-- TASK INPUT follows --

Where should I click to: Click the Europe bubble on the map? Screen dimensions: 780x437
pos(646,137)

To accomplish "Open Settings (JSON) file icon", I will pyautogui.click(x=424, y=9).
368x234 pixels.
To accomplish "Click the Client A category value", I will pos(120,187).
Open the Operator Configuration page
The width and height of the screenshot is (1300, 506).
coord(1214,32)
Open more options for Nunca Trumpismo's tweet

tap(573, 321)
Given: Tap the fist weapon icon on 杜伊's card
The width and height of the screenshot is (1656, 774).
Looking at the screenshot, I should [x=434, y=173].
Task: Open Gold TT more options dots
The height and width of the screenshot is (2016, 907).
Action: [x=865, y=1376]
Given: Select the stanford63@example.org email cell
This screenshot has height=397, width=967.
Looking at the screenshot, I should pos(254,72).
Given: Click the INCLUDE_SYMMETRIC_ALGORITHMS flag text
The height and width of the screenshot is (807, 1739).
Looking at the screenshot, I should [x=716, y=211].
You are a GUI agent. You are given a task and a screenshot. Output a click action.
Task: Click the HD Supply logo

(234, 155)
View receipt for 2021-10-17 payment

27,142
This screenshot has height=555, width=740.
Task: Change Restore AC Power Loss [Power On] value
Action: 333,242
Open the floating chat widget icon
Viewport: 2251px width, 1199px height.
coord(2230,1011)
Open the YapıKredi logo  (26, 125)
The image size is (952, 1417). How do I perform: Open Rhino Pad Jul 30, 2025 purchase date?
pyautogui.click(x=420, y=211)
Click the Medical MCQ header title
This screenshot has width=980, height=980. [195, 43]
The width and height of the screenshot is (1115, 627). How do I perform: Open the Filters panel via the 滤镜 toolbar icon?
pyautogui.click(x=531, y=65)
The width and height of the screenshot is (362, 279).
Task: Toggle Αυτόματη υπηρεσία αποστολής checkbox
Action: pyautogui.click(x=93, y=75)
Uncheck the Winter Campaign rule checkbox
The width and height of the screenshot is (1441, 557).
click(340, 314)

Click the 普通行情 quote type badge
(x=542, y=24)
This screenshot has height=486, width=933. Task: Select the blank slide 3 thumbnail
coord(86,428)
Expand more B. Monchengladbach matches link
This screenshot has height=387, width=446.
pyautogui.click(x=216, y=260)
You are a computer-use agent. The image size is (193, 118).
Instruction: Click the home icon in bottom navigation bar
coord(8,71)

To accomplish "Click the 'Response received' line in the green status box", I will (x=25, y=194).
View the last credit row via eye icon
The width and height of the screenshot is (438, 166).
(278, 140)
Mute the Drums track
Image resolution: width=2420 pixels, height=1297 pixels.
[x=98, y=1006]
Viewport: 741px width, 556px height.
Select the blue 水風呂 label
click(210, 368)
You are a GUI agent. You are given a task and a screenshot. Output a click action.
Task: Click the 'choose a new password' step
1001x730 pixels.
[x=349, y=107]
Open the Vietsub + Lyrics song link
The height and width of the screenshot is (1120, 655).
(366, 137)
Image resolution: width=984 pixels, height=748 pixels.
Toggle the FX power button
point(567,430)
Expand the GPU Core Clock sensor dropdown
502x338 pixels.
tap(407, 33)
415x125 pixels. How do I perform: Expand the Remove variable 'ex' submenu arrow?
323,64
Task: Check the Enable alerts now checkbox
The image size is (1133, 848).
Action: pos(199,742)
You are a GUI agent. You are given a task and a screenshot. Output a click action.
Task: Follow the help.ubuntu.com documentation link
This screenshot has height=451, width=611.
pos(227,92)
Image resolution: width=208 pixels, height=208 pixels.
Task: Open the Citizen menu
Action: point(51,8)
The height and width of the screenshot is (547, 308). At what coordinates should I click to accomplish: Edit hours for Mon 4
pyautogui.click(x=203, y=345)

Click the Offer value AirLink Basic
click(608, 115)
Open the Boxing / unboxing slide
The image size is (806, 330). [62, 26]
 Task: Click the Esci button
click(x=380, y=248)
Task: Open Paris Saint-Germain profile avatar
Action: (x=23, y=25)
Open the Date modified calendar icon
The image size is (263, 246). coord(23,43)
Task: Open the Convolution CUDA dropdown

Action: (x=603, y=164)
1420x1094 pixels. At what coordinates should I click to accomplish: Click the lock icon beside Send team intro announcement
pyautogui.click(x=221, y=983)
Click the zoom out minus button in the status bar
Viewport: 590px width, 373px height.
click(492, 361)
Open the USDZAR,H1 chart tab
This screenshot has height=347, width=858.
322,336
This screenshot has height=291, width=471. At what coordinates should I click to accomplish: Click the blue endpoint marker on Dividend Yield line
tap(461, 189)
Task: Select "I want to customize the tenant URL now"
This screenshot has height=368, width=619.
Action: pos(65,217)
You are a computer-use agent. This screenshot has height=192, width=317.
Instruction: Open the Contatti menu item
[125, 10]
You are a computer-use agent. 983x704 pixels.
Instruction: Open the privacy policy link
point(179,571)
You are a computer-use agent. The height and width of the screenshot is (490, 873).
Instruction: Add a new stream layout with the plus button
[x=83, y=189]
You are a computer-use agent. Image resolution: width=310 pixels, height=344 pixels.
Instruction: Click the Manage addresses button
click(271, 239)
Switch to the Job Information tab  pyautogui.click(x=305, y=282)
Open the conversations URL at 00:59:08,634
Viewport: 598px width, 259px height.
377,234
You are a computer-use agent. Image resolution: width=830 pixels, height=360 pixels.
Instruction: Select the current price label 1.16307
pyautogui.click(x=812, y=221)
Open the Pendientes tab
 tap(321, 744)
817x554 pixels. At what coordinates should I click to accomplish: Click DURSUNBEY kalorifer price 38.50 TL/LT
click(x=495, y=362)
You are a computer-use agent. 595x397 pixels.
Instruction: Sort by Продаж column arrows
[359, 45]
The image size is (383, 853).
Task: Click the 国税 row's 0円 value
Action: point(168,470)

-- TASK INPUT concluded --

WHAT THE EXERCISE ASKS: Please return the data above exactly as given.

EXPECTED OUTPUT:
Where should I click to: Click the Europe bubble on the map? Screen dimensions: 780x437
pos(646,137)

To accomplish "Open Settings (JSON) file icon", I will pyautogui.click(x=424, y=9).
368x234 pixels.
To accomplish "Click the Client A category value", I will pos(120,187).
Open the Operator Configuration page
The width and height of the screenshot is (1300, 506).
coord(1214,32)
Open more options for Nunca Trumpismo's tweet

tap(573, 321)
Given: Tap the fist weapon icon on 杜伊's card
The width and height of the screenshot is (1656, 774).
Looking at the screenshot, I should [x=434, y=173].
Task: Open Gold TT more options dots
The height and width of the screenshot is (2016, 907).
Action: [x=865, y=1376]
Given: Select the stanford63@example.org email cell
This screenshot has height=397, width=967.
Looking at the screenshot, I should pos(254,72).
Given: Click the INCLUDE_SYMMETRIC_ALGORITHMS flag text
The height and width of the screenshot is (807, 1739).
Looking at the screenshot, I should [x=716, y=211].
You are a GUI agent. You are given a task and a screenshot. Output a click action.
Task: Click the HD Supply logo

(234, 155)
View receipt for 2021-10-17 payment

27,142
This screenshot has height=555, width=740.
Task: Change Restore AC Power Loss [Power On] value
Action: 333,242
Open the floating chat widget icon
Viewport: 2251px width, 1199px height.
coord(2230,1011)
Open the YapıKredi logo  (26, 125)
The image size is (952, 1417). How do I perform: Open Rhino Pad Jul 30, 2025 purchase date?
pyautogui.click(x=420, y=211)
Click the Medical MCQ header title
This screenshot has width=980, height=980. [195, 43]
The width and height of the screenshot is (1115, 627). How do I perform: Open the Filters panel via the 滤镜 toolbar icon?
pyautogui.click(x=531, y=65)
The width and height of the screenshot is (362, 279).
Task: Toggle Αυτόματη υπηρεσία αποστολής checkbox
Action: pyautogui.click(x=93, y=75)
Uncheck the Winter Campaign rule checkbox
The width and height of the screenshot is (1441, 557).
click(340, 314)

Click the 普通行情 quote type badge
(x=542, y=24)
This screenshot has height=486, width=933. Task: Select the blank slide 3 thumbnail
coord(86,428)
Expand more B. Monchengladbach matches link
This screenshot has height=387, width=446.
pyautogui.click(x=216, y=260)
You are a computer-use agent. The image size is (193, 118).
Instruction: Click the home icon in bottom navigation bar
coord(8,71)

To accomplish "Click the 'Response received' line in the green status box", I will (x=25, y=194).
View the last credit row via eye icon
The width and height of the screenshot is (438, 166).
(278, 140)
Mute the Drums track
Image resolution: width=2420 pixels, height=1297 pixels.
[x=98, y=1006]
Viewport: 741px width, 556px height.
Select the blue 水風呂 label
click(210, 368)
You are a GUI agent. You are given a task and a screenshot. Output a click action.
Task: Click the 'choose a new password' step
1001x730 pixels.
[x=349, y=107]
Open the Vietsub + Lyrics song link
The height and width of the screenshot is (1120, 655).
(366, 137)
Image resolution: width=984 pixels, height=748 pixels.
Toggle the FX power button
point(567,430)
Expand the GPU Core Clock sensor dropdown
502x338 pixels.
tap(407, 33)
415x125 pixels. How do I perform: Expand the Remove variable 'ex' submenu arrow?
323,64
Task: Check the Enable alerts now checkbox
The image size is (1133, 848).
Action: pos(199,742)
You are a GUI agent. You are given a task and a screenshot. Output a click action.
Task: Follow the help.ubuntu.com documentation link
This screenshot has height=451, width=611.
pos(227,92)
Image resolution: width=208 pixels, height=208 pixels.
Task: Open the Citizen menu
Action: point(51,8)
The height and width of the screenshot is (547, 308). At what coordinates should I click to accomplish: Edit hours for Mon 4
pyautogui.click(x=203, y=345)

Click the Offer value AirLink Basic
click(608, 115)
Open the Boxing / unboxing slide
The image size is (806, 330). [62, 26]
 Task: Click the Esci button
click(x=380, y=248)
Task: Open Paris Saint-Germain profile avatar
Action: (x=23, y=25)
Open the Date modified calendar icon
The image size is (263, 246). coord(23,43)
Task: Open the Convolution CUDA dropdown

Action: (x=603, y=164)
1420x1094 pixels. At what coordinates should I click to accomplish: Click the lock icon beside Send team intro announcement
pyautogui.click(x=221, y=983)
Click the zoom out minus button in the status bar
Viewport: 590px width, 373px height.
click(492, 361)
Open the USDZAR,H1 chart tab
This screenshot has height=347, width=858.
322,336
This screenshot has height=291, width=471. At what coordinates should I click to accomplish: Click the blue endpoint marker on Dividend Yield line
tap(461, 189)
Task: Select "I want to customize the tenant URL now"
This screenshot has height=368, width=619.
Action: pos(65,217)
You are a computer-use agent. This screenshot has height=192, width=317.
Instruction: Open the Contatti menu item
[125, 10]
You are a computer-use agent. 983x704 pixels.
Instruction: Open the privacy policy link
point(179,571)
You are a computer-use agent. The height and width of the screenshot is (490, 873).
Instruction: Add a new stream layout with the plus button
[x=83, y=189]
You are a computer-use agent. Image resolution: width=310 pixels, height=344 pixels.
Instruction: Click the Manage addresses button
click(271, 239)
Switch to the Job Information tab  pyautogui.click(x=305, y=282)
Open the conversations URL at 00:59:08,634
Viewport: 598px width, 259px height.
377,234
You are a computer-use agent. Image resolution: width=830 pixels, height=360 pixels.
Instruction: Select the current price label 1.16307
pyautogui.click(x=812, y=221)
Open the Pendientes tab
 tap(321, 744)
817x554 pixels. At what coordinates should I click to accomplish: Click DURSUNBEY kalorifer price 38.50 TL/LT
click(x=495, y=362)
You are a computer-use agent. 595x397 pixels.
Instruction: Sort by Продаж column arrows
[359, 45]
The image size is (383, 853).
Task: Click the 国税 row's 0円 value
Action: point(168,470)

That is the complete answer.